**TASK:** Work out how many lines of the listing hold the string "will". Answer with that number alone.

**WORKING DATA:**
^^^^^^^^^^^^^^^^
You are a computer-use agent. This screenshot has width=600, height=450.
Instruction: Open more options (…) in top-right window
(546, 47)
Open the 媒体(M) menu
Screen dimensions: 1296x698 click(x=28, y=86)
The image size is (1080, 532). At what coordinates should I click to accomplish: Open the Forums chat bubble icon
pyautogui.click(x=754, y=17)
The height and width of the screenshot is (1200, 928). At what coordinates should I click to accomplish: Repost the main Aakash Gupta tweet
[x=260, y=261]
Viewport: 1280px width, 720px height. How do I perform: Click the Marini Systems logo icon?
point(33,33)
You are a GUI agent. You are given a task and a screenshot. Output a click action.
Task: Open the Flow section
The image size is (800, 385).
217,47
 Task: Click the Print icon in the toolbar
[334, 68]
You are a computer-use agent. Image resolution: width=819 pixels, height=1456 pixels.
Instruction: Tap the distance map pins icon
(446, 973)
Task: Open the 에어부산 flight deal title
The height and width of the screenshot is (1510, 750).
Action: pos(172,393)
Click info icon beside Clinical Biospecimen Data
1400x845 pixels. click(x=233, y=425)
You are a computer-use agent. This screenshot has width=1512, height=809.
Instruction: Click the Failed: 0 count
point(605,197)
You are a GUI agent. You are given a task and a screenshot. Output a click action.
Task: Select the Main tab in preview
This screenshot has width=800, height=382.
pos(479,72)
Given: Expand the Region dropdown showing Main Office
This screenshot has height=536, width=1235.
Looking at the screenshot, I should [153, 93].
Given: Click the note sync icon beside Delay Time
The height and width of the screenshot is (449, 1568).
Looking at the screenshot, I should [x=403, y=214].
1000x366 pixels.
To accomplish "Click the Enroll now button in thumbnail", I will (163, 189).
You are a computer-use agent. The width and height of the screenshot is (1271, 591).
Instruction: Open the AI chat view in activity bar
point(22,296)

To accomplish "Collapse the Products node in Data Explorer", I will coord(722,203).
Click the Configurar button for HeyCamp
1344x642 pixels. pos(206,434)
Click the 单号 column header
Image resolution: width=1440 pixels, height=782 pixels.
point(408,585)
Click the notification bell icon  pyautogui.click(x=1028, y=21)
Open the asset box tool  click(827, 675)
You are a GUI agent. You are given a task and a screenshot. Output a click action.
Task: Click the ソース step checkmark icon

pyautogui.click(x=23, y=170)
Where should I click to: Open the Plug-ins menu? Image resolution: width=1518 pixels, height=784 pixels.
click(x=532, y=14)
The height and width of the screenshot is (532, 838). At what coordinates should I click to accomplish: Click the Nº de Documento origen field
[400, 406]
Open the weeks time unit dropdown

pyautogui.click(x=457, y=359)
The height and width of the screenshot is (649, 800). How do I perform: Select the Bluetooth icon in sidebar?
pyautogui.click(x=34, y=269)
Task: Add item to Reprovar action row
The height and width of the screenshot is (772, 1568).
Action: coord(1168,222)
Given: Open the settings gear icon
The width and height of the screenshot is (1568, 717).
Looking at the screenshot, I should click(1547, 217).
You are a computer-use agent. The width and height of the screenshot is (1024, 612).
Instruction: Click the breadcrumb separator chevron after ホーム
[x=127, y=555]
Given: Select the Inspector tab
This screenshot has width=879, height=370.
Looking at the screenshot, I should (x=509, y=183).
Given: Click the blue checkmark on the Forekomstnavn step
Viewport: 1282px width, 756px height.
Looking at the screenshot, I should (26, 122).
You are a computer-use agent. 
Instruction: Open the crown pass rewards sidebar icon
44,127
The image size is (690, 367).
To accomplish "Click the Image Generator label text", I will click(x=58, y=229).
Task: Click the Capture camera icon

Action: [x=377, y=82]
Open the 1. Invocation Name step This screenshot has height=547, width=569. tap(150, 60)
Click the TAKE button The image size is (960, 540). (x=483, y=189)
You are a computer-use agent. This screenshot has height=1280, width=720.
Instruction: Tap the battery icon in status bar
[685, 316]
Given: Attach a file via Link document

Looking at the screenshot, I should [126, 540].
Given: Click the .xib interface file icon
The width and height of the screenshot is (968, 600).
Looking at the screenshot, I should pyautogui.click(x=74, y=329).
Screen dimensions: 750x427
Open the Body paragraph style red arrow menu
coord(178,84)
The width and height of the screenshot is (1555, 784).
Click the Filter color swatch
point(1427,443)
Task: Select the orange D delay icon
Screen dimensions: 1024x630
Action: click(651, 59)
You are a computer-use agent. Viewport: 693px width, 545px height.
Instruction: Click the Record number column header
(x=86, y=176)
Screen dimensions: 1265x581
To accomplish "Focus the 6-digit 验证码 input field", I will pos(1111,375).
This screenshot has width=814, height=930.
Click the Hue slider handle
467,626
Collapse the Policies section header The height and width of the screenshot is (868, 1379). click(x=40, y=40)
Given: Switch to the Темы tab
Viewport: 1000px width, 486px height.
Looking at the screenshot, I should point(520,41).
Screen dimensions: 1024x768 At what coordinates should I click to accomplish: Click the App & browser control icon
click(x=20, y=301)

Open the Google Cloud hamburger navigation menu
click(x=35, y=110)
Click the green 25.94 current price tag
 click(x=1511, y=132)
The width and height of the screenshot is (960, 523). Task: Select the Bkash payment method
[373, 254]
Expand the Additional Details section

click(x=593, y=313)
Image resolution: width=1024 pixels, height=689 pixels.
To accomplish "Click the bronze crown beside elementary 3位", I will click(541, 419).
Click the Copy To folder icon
^^^^^^^^^^^^^^^^
**RESPONSE TO THIS TASK:** 5